When developing IntelliJ IDEA plugins you need several dependencies: IntelliJ IDEA Community Edition, its source code, the Plugin DevKit, and the IntelliJ Platform SDK.

Install the Community Edition (if you only have the Ultimate edition) and clone the source from the JetBrains Git repository:

git clone --depth 1 https://git.jetbrains.org/idea/community.git idea

Follow the official Checkout And Build Community Edition guide to build the IDE from source.

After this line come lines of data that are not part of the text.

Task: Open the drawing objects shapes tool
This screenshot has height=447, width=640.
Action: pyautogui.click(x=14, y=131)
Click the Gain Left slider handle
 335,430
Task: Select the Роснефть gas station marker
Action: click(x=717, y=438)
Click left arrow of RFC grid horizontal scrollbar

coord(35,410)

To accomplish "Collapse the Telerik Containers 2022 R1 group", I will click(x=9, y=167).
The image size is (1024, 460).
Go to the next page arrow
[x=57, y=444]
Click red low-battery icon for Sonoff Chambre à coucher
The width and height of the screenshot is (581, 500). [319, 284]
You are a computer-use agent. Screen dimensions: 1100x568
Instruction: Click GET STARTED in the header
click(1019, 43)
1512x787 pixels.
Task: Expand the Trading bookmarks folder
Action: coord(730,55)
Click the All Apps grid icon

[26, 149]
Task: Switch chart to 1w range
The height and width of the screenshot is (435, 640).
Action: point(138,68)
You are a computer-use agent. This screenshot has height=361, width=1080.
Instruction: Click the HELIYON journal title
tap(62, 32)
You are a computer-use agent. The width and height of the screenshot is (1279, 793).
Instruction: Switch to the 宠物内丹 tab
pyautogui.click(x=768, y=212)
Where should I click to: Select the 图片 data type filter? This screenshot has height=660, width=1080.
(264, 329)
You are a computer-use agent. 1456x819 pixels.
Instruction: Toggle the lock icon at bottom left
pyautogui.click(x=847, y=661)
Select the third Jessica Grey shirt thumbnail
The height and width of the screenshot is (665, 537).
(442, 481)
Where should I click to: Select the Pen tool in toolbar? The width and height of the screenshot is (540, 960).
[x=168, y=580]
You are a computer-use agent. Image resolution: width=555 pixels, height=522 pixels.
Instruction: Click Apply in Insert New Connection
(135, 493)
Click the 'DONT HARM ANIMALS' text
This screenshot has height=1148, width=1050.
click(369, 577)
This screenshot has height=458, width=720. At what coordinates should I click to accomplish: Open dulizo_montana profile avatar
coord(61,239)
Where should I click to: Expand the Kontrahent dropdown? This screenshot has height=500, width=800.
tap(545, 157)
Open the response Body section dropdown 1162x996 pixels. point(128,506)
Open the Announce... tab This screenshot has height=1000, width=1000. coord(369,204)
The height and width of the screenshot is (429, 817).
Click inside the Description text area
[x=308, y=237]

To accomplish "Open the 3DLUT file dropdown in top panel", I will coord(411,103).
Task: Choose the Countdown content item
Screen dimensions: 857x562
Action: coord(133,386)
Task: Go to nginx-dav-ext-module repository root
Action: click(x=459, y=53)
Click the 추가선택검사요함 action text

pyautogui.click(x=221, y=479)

Add an IDEA JDK to run the plugin. If you are not on macOS with the official JDK, manually add the /lib/tools.jar to the classpath.

Configure the IntelliJ Platform SDK via File | Project Structure, selecting the IDEA JDK you just created.

Create the first plugin project by choosing IntelliJ Platform Plugin and setting the Project SDK to the plugin SDK you configured. The project contains src (source code) and resources (including META-INF/plugin.xml).

A minimal plugin.xml looks like this:

<idea-plugin>
  <id>com.your.company.unique.plugin.id</id>
  <name>Plugin display name here</name>
  <version>1.0</version>
  <vendor email="[email protected]" url="http://www.yourcompany.com">YourCompany</vendor>
  <idea-version since-build="145.0"/>
  <depends>com.intellij.modules.lang</depends>
  <extensions defaultExtensionNs="com.intellij">
    <!-- Add your extensions here -->
  </extensions>
  <actions>
    <!-- Add your actions here -->
  </actions>
</idea-plugin>

To add functionality, create a custom Action by extending AnAction:

public class TextBoxes extends AnAction {
    public TextBoxes() {
        super("Text _Boxes"); // menu item name, '_' marks shortcut
    }
    @Override
    public void actionPerformed(AnActionEvent event) {
        Project project = event.getData(PlatformDataKeys.PROJECT);
        String txt = Messages.showInputDialog(project, "What is your name?", "Input your name", Messages.getQuestionIcon());
        Messages.showMessageDialog(project, "Hello, " + txt + "!
 I am glad to see you.", "Information", Messages.getInformationIcon());
    }
}

Register the Action in plugin.xml:

<actions>
  <group id="MyPlugin.SampleMenu" text="_Sample Menu" description="Sample menu">
    <add-to-group group-id="MainMenu" anchor="last"/>
    <action id="Myplugin.Textboxes" class="Mypackage.TextBoxes" text="Text _Boxes" description="A test menu item"/>
  </group>
</actions>

After building, run the plugin just like any Java application; a new IDEA instance launches with the plugin enabled. Selecting the "Text Boxes" menu item shows the input dialog and greeting message.